• **WHAT THE TASK REQUIRES**
Check every line of the data for the word "Given", and copy those that have it.

(Excerpts from a dataset)
* * * *

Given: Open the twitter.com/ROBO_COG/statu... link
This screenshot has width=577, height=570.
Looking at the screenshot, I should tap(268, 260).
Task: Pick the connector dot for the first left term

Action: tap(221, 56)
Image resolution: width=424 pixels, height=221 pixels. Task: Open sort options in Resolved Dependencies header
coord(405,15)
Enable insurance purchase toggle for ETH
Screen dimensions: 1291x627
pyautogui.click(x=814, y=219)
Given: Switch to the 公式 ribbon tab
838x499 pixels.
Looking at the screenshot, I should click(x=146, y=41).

* * * *

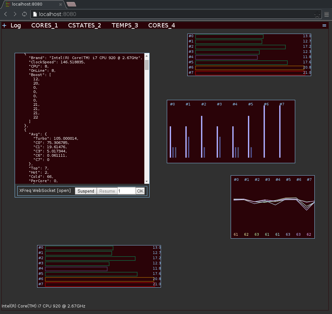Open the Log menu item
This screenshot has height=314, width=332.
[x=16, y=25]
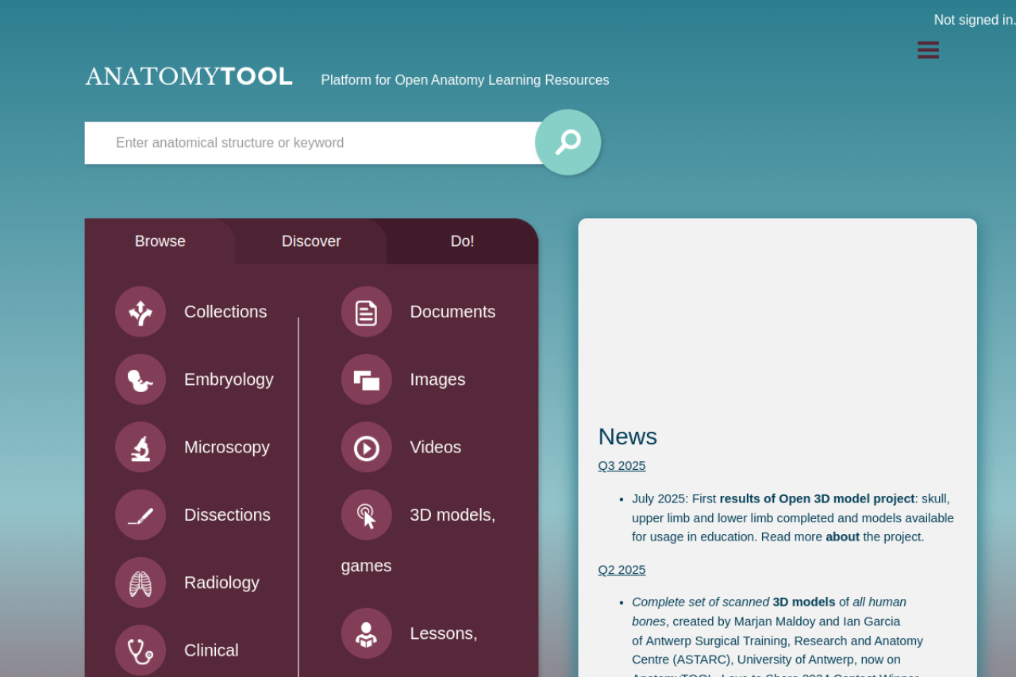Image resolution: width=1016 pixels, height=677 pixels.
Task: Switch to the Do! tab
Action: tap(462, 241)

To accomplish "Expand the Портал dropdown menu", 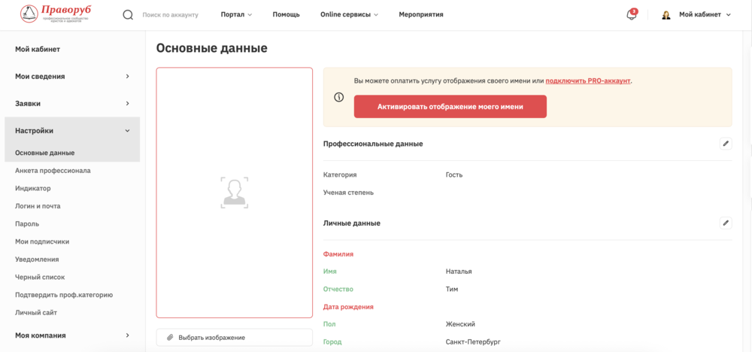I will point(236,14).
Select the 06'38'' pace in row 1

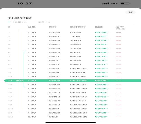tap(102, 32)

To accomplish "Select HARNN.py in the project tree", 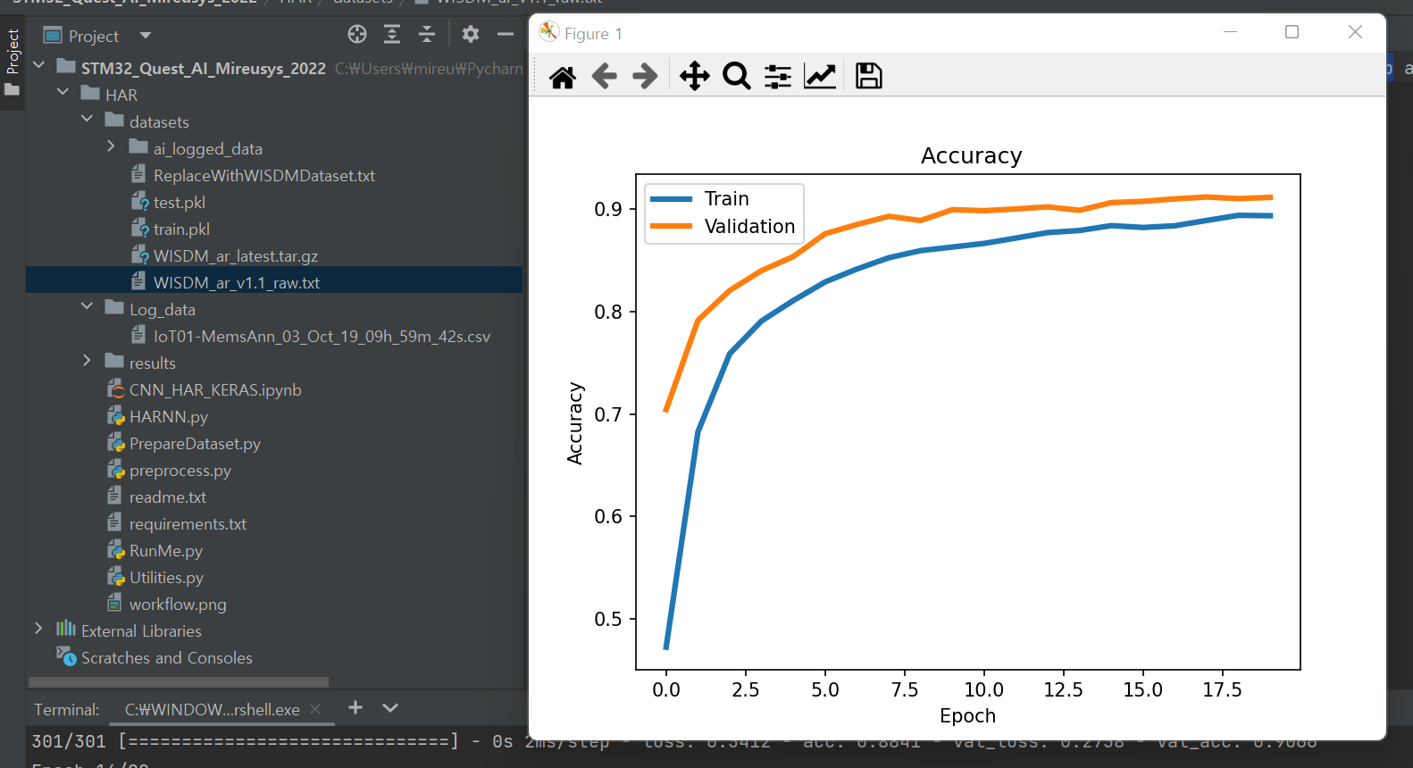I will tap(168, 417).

* * * *

• **THE COMPLETED TASK**
Given: Open the twitter.com/ROBO_COG/statu... link
Given: Switch to the 公式 ribbon tab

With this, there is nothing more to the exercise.